Это была газета объявлений. А женщина, так понравившаяся мне, оказалась соискательницей порядочного мужа. Купив эту газету я помчался домой. На бегу посмотрел адрес. Город Красногорск. Ну, думаю, или из военного городка, или из госпиталя. Самым же приятным штрихом в ее образе была подпись под фотографией: «Звонить только тем, кто на самом деле хочет создать здоровую семью».
«Ну, — думаю, — ты-то мне и нужна, других претенденток рассматривать не буду». Позвонил, занято. «Ну, — думаю, — еще бы. К такой теперь не дозвонишься, наверное, у подъезда очередь их женихов стоит, надо было прямо с улицы от киоска звонить.
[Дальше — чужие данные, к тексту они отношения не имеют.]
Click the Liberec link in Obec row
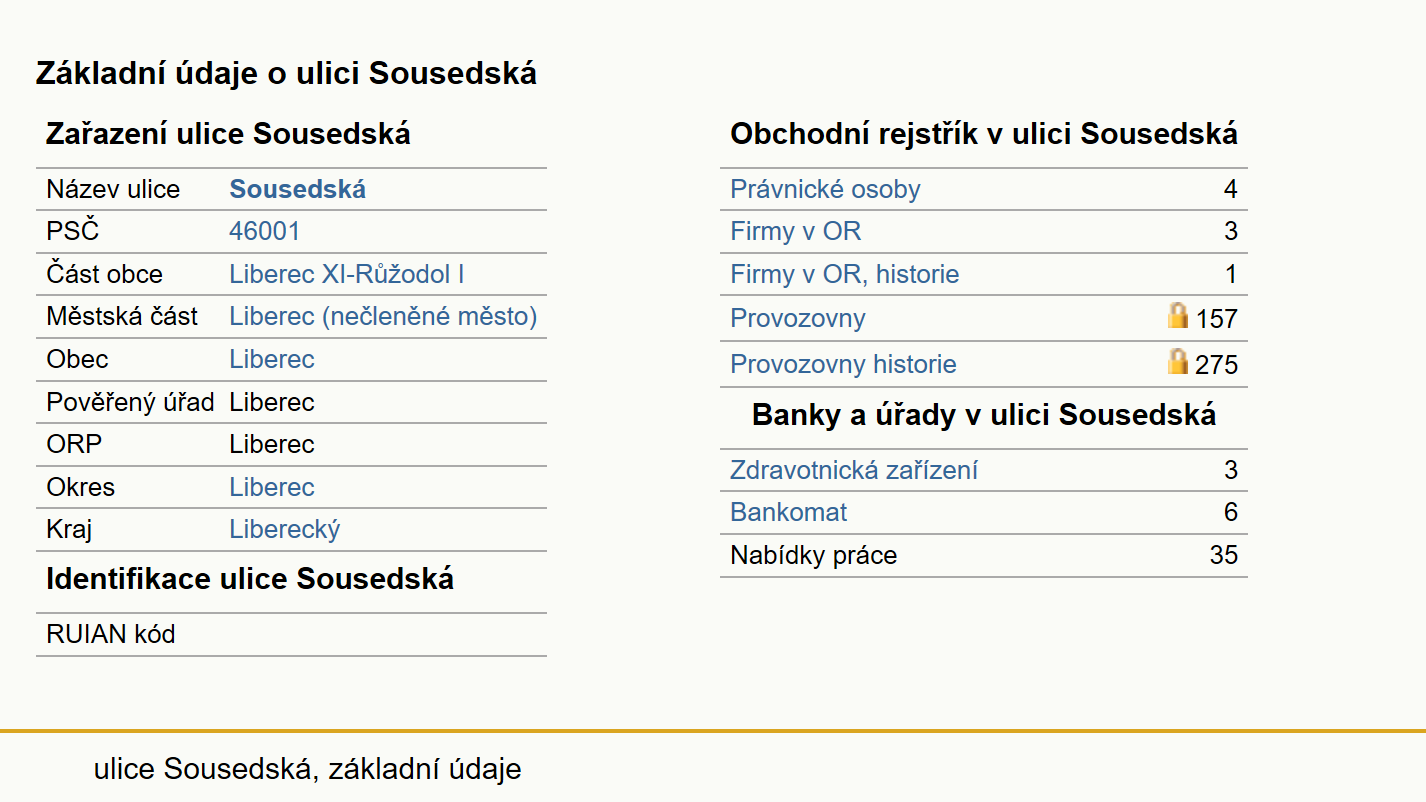Screen dimensions: 1426x802 (x=272, y=359)
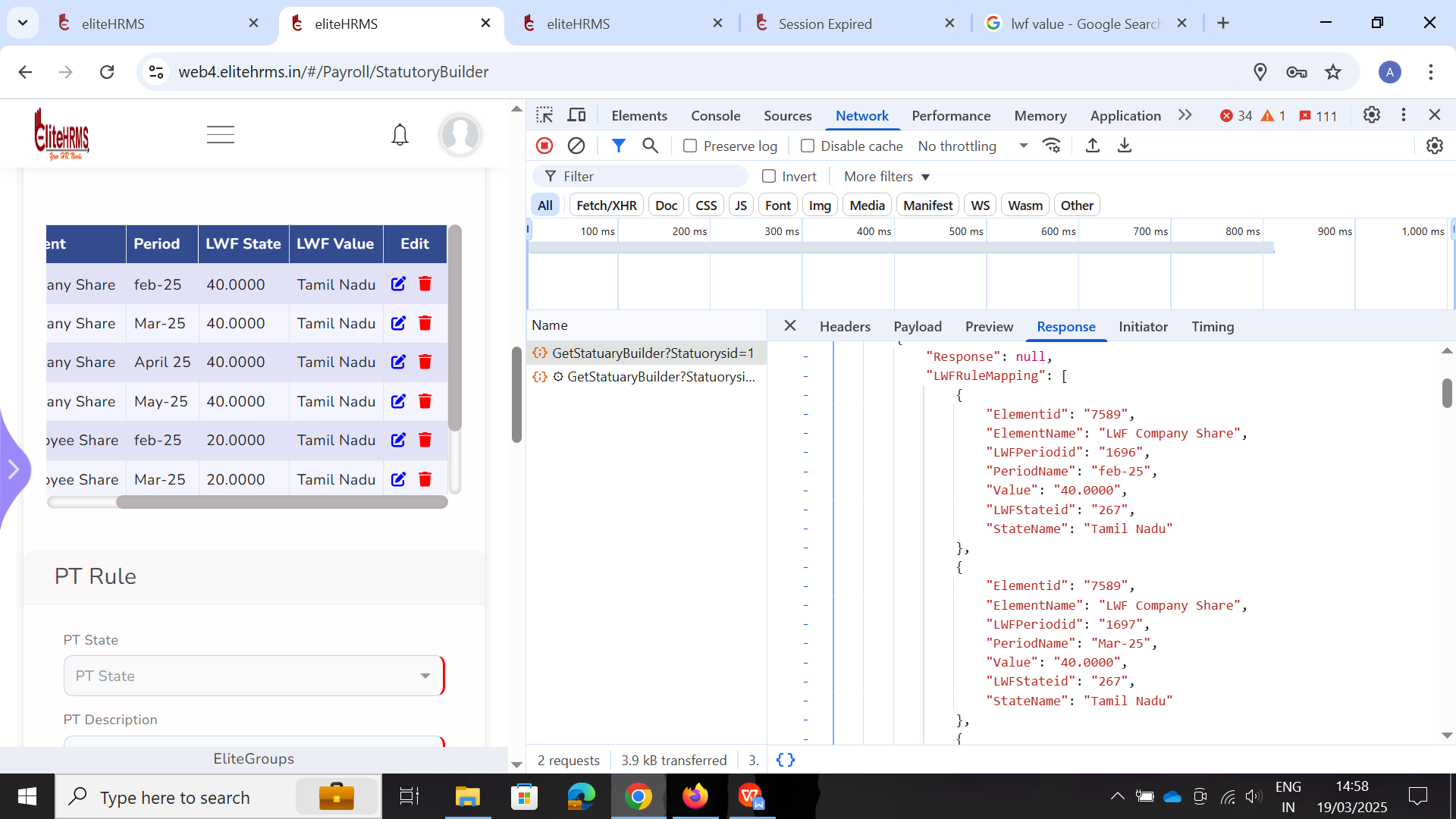1456x819 pixels.
Task: Open the PT State combo box
Action: pyautogui.click(x=253, y=676)
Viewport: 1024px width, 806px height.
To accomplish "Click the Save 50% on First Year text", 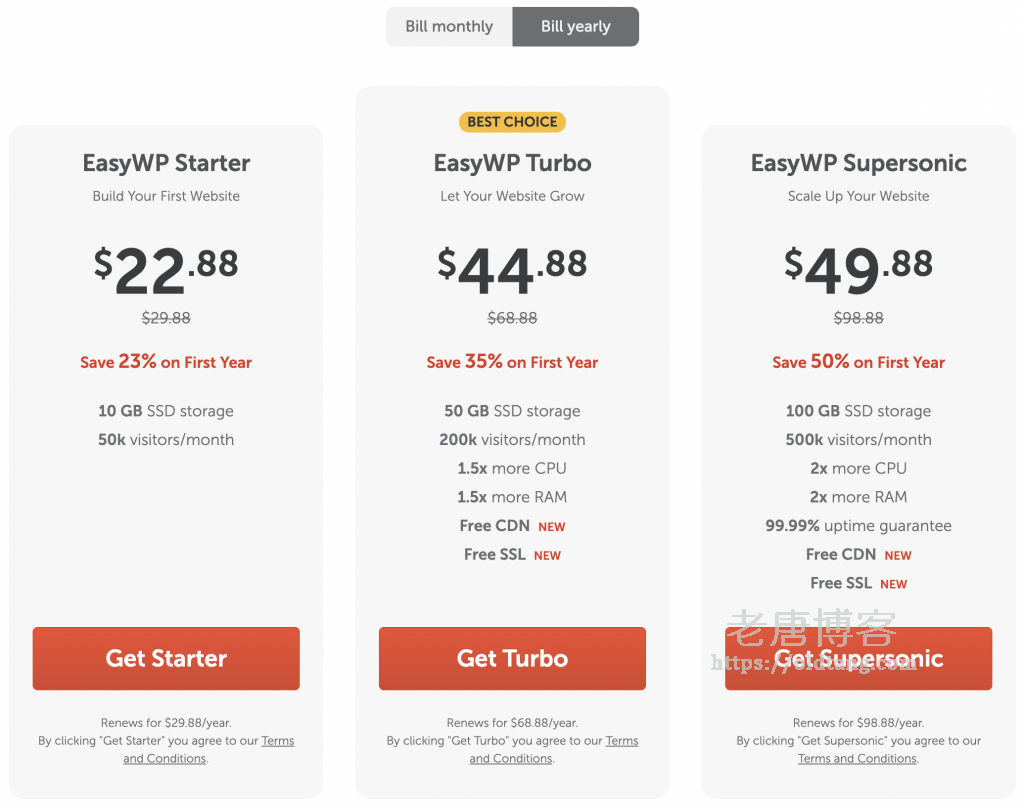I will (x=858, y=362).
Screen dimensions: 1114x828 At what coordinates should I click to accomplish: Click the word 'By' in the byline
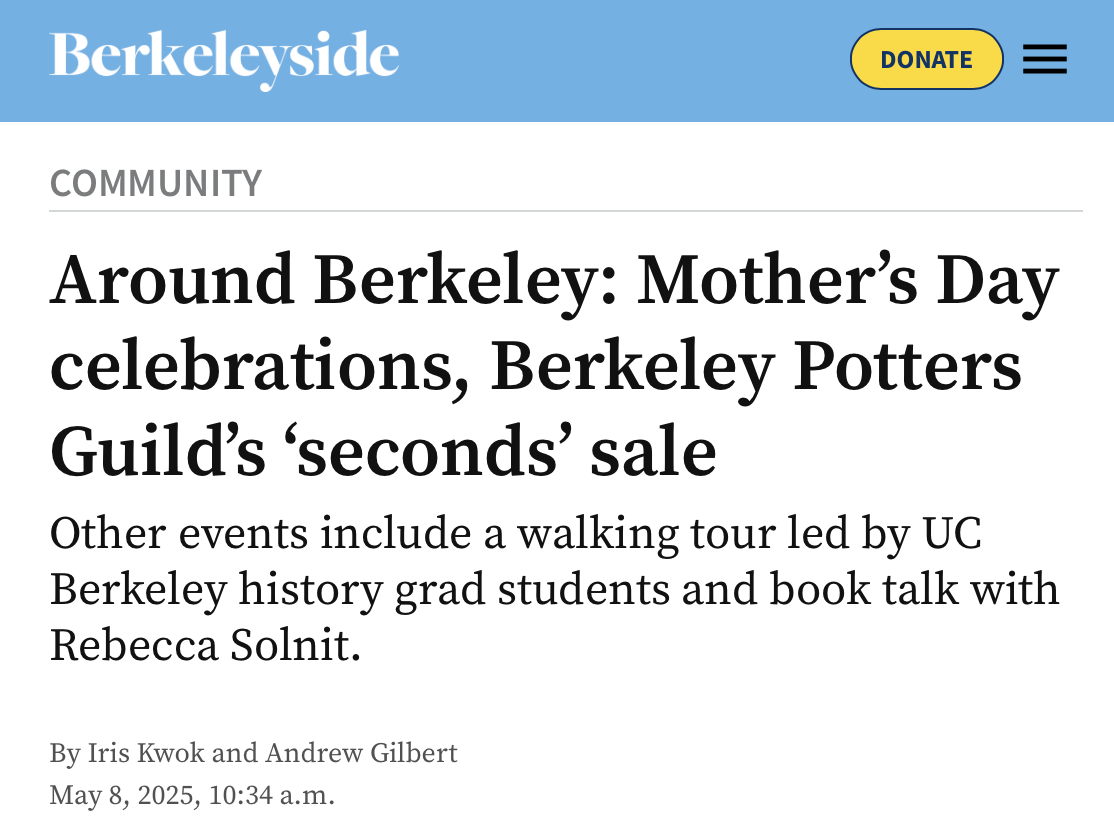tap(64, 753)
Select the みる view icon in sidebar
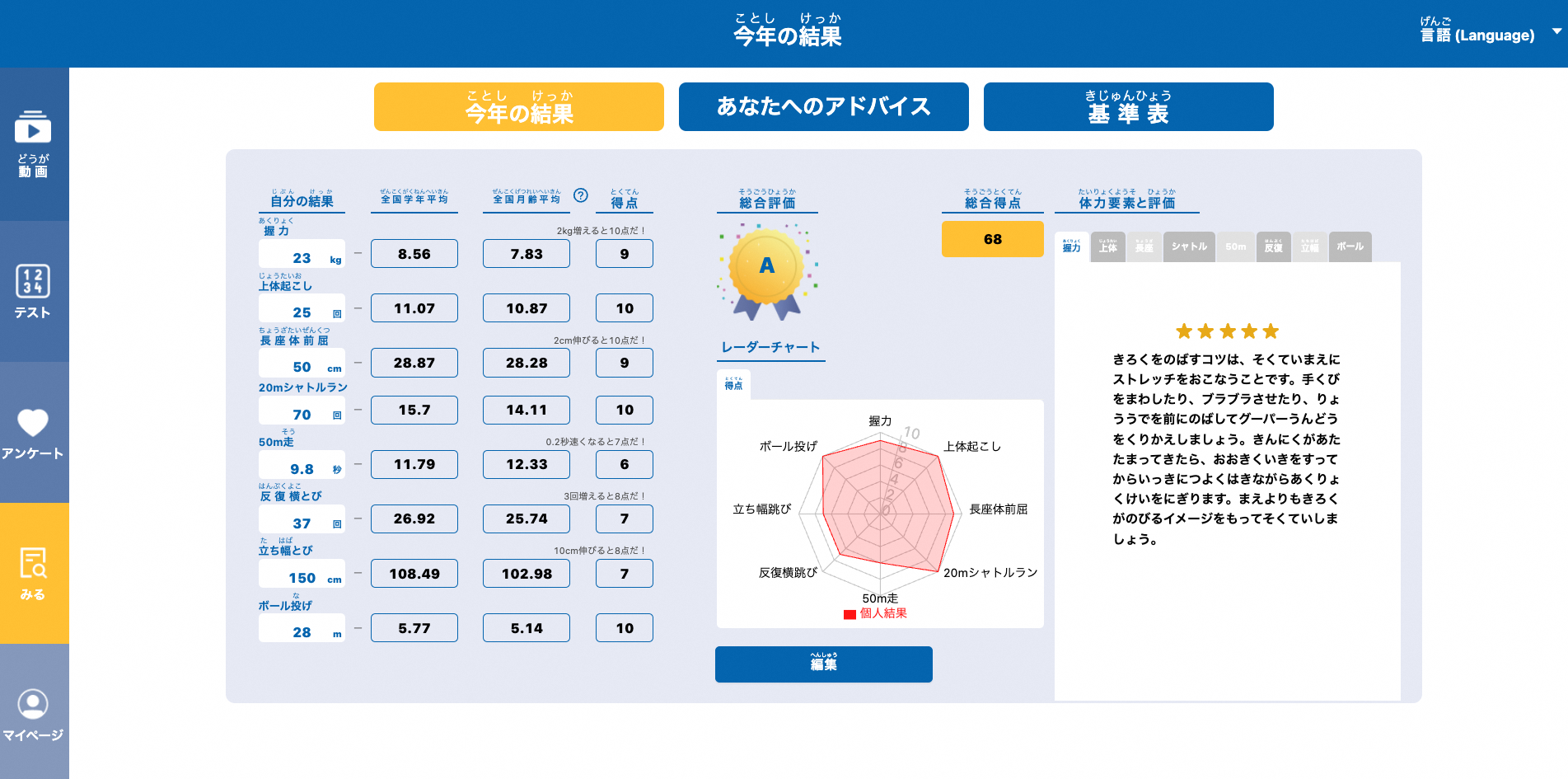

Пропало теперь счастье мое». Набрал номер еще раз и слышу длинные гудки, сердце так и забарабанило марш Мендельсона.
Поднимает трубку Она, я ее по голосу сразу узнал. Так и представлял, что у нее такой голосок должен быть. Говорю: «Я по объявлению, мне необходимо с вами срочно переспать». Так и сказал. А она, вместо того, чтобы трубку бросить, засмеялась и сказала: «Я же в объявлении указала, чтобы интим не предлагали».